In this small space, less than half a square mile, are crowded a European, an Arab, and a Jewish quarter. Marble of the ancient Roman city had been used for modern buildings, and the white city on red rocks appeared most impressive, until you were inside and investigated its narrow stone-lined alleys filled with men, donkeys, camels, and the filth of all three. The Arabs wore their dirty white robes, as everywhere, and when nature called they just squatted in the street. The Jewish women dressed in bright colors and wore tiny red felt hats, and heavy jewelry, broad bracelets of gold and silver and heavy rings in
the lobes of their ears. The war had brought prosperity to all lands to which it had not yet come; and around Constantine were the broad plains which had been wheatfields for at least two thousand years. This part of North Africa had been one of the granaries of the ancient Roman Empire.

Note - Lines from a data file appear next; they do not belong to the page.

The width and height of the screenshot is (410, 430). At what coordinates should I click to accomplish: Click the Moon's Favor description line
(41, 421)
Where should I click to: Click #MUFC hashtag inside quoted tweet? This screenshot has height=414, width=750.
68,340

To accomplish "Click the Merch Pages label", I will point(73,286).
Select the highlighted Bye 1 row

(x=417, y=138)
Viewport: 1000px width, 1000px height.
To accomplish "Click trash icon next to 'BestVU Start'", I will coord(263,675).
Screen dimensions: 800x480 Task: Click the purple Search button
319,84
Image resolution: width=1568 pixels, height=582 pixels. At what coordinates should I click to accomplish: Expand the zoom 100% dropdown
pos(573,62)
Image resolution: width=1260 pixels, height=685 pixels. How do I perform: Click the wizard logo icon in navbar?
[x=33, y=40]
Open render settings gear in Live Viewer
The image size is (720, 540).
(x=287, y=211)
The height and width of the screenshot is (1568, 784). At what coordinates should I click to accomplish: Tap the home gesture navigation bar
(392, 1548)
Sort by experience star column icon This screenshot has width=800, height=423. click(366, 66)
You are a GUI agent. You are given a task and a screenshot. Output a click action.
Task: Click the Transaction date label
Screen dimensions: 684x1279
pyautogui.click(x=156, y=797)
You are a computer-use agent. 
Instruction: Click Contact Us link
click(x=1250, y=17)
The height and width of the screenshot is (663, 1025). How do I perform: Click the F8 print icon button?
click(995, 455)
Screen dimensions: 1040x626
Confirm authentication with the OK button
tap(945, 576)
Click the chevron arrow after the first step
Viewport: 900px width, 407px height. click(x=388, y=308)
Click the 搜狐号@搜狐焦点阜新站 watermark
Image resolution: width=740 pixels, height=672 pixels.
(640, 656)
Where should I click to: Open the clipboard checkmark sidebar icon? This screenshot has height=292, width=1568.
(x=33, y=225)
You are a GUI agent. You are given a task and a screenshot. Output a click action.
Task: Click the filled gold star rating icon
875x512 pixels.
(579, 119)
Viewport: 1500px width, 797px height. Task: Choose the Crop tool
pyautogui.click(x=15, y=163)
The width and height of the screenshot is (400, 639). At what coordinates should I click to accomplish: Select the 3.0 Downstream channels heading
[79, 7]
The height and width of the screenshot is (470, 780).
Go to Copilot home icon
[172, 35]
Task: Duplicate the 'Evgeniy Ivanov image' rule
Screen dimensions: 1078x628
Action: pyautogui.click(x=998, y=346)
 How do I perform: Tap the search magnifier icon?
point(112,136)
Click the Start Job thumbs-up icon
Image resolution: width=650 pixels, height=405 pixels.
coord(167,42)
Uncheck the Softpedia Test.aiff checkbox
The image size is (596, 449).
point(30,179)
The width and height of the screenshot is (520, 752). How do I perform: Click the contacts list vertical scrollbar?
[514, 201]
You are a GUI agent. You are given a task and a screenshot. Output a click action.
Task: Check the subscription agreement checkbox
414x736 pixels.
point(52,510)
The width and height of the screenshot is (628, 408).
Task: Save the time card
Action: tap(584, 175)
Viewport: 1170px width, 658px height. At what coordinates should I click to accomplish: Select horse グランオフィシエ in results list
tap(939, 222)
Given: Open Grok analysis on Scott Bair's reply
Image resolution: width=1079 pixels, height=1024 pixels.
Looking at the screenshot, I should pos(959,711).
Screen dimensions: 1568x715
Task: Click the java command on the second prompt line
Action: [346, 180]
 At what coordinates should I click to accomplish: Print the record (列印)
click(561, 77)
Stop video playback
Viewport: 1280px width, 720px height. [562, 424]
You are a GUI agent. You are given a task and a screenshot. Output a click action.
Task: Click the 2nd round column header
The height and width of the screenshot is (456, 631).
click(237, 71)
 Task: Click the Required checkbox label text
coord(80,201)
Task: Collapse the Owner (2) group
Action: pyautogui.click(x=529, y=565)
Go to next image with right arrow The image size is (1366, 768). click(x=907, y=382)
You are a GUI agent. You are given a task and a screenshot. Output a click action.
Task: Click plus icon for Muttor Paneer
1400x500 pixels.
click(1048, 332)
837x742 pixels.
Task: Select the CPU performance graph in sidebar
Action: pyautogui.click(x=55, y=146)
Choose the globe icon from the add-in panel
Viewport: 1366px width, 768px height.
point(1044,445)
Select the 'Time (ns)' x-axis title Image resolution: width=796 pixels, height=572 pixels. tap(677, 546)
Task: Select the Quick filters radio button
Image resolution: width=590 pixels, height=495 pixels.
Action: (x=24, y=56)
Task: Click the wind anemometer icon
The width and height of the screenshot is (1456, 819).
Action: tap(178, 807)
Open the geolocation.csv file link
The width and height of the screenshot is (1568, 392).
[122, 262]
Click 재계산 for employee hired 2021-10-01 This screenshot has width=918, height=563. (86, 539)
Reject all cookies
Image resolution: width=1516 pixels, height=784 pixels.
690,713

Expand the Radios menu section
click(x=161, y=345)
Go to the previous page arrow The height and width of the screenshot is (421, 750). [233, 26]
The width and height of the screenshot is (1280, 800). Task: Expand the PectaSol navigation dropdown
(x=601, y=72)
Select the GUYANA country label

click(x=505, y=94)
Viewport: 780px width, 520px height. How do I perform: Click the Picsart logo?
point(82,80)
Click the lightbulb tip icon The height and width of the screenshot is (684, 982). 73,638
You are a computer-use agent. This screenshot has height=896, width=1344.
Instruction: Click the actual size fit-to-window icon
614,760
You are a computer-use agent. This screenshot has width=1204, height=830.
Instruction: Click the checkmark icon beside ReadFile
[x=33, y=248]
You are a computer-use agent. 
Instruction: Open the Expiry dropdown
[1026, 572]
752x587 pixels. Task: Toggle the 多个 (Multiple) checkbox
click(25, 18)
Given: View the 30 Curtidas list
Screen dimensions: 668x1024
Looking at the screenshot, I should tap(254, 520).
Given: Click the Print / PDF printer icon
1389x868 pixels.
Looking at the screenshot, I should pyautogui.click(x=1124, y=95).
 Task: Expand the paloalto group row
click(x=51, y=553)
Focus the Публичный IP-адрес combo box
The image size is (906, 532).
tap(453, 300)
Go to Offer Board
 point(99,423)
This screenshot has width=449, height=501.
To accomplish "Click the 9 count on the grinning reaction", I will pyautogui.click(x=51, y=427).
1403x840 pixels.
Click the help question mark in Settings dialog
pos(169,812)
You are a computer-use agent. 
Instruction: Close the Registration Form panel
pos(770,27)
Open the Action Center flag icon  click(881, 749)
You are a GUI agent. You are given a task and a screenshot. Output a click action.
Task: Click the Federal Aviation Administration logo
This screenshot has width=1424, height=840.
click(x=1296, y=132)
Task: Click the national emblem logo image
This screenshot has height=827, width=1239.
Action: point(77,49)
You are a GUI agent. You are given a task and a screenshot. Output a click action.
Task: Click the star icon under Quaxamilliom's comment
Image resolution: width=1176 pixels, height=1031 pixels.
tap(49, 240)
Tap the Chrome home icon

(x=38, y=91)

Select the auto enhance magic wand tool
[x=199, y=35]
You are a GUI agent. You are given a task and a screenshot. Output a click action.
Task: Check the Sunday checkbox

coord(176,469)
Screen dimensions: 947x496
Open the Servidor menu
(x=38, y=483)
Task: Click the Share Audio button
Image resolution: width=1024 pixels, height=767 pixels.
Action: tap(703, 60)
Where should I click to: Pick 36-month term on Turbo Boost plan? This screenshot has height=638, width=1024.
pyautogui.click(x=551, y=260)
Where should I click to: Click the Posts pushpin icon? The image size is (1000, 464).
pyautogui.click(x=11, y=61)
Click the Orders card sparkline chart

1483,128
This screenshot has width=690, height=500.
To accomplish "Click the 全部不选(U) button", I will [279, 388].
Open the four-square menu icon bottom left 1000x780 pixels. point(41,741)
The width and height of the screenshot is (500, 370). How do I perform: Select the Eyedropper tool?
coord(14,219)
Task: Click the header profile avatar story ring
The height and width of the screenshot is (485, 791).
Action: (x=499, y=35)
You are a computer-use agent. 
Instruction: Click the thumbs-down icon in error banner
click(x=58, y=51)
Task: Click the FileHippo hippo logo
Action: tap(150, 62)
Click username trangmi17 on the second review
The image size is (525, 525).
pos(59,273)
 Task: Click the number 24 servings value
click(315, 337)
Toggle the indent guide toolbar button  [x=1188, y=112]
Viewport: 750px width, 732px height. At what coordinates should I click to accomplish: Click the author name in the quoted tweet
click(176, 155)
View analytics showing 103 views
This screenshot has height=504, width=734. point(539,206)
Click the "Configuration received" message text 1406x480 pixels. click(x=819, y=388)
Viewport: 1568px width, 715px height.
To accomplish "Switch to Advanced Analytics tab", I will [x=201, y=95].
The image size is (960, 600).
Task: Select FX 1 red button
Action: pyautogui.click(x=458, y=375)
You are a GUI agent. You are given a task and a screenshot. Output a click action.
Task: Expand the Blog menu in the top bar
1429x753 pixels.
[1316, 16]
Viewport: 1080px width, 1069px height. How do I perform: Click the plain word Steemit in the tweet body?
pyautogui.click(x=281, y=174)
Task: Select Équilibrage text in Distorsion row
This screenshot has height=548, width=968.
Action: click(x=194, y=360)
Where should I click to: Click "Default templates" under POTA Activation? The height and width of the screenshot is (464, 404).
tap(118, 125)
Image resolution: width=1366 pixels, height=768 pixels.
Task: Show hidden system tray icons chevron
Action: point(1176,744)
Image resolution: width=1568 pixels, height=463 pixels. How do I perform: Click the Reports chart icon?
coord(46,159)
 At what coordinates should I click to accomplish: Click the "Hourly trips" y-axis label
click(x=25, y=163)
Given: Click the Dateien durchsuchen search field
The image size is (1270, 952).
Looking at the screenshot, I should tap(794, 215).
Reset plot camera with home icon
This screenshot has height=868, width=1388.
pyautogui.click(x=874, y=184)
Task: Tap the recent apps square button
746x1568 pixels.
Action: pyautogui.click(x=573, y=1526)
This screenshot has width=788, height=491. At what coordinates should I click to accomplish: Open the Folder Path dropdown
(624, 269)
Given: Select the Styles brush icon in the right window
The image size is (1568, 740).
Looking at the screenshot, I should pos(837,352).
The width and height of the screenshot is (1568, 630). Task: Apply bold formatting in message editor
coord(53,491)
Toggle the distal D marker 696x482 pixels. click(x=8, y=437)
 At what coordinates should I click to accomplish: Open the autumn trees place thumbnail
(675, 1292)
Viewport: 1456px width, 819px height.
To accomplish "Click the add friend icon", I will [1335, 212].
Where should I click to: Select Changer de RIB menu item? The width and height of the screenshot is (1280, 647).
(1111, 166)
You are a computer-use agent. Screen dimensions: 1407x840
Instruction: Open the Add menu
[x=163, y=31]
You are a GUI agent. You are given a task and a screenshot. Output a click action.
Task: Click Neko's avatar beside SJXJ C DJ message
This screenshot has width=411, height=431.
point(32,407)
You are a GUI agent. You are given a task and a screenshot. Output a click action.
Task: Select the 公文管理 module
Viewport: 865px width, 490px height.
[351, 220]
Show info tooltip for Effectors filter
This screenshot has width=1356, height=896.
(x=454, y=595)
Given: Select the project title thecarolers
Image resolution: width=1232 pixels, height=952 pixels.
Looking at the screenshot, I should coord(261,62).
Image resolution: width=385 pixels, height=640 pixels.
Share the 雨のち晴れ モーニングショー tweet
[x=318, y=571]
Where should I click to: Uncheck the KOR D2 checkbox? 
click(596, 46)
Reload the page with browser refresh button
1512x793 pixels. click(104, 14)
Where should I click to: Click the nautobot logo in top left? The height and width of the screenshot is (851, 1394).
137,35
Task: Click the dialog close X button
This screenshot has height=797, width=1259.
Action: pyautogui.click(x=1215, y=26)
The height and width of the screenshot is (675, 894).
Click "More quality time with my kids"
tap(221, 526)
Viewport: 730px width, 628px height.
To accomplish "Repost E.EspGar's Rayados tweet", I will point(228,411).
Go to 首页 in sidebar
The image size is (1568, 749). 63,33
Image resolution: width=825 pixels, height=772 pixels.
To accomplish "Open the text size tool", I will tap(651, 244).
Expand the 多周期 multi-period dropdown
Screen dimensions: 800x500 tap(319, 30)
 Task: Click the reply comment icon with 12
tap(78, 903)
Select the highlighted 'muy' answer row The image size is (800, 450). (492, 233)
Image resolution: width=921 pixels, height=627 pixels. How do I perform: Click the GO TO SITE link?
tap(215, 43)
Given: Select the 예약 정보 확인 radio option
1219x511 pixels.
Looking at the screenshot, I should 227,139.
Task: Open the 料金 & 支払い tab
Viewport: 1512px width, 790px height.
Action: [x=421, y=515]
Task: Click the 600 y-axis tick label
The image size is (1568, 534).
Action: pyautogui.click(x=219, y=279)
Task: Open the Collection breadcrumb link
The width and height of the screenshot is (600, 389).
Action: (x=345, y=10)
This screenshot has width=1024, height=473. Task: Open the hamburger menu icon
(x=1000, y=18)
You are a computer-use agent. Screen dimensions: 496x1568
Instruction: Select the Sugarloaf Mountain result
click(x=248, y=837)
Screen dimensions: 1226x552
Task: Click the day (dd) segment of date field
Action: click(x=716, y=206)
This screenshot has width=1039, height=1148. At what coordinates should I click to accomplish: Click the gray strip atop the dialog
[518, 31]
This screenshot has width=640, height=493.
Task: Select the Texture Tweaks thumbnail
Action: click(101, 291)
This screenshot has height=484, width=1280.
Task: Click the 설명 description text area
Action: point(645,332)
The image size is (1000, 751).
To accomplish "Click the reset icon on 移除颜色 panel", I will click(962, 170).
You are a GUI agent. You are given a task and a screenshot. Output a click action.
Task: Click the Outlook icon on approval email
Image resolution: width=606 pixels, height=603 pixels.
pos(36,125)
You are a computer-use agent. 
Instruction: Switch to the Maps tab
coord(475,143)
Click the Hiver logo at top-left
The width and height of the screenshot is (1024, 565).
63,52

Ruins were everywhere in this countryside. Through the centuries they had been plundered to build peasant huts and storehouses. Lanny was shown a few stones which marked where a villa had once stood. He took a chance and offered the peasant owner of the land ten thousand francs for the privilege of digging and taking away whatever he might find. Hajek brought workmen from the city, a donkey train of them, one of the most comical spectacles the art expert had ever beheld. The donkeys were the smallest ever, and each had apparently been conditioned to traveling only in response to a tattoo of strokes from the rider’s slipper-clad heels. Each rider sat on the rump of his beast, and in front were strapped saddlebags or baskets. Lanny discovered what these were for—when the work was done the worker would use his wages to buy produce and carry it to town.
A couple of days’ digging sufficed to uncover a tessellated floor with a fine representation of the huntress Diana. Lanny stayed right there and saw it taken up piece by piece. With a borrowed camera he took pictures at the start, so it wasn’t necessary to mark each piece; but each had to be wrapped in cloth, and the packing boxes had to be small, and then half a dozen of them packed in larger boxes. This was a lot of work, and his commission would hardly pay for the time; but it was a novelty, and he learned a lot about Arabs which would be useful to him later on. Always he had in mind that the American Army was coming and would want every scrap of information. Here, as everywhere in wartime, goods were more precious than money, and G.I.’s exchanging trinkets for fresh eggs would owe thanks to the son of Budd-Erling without having any idea of it.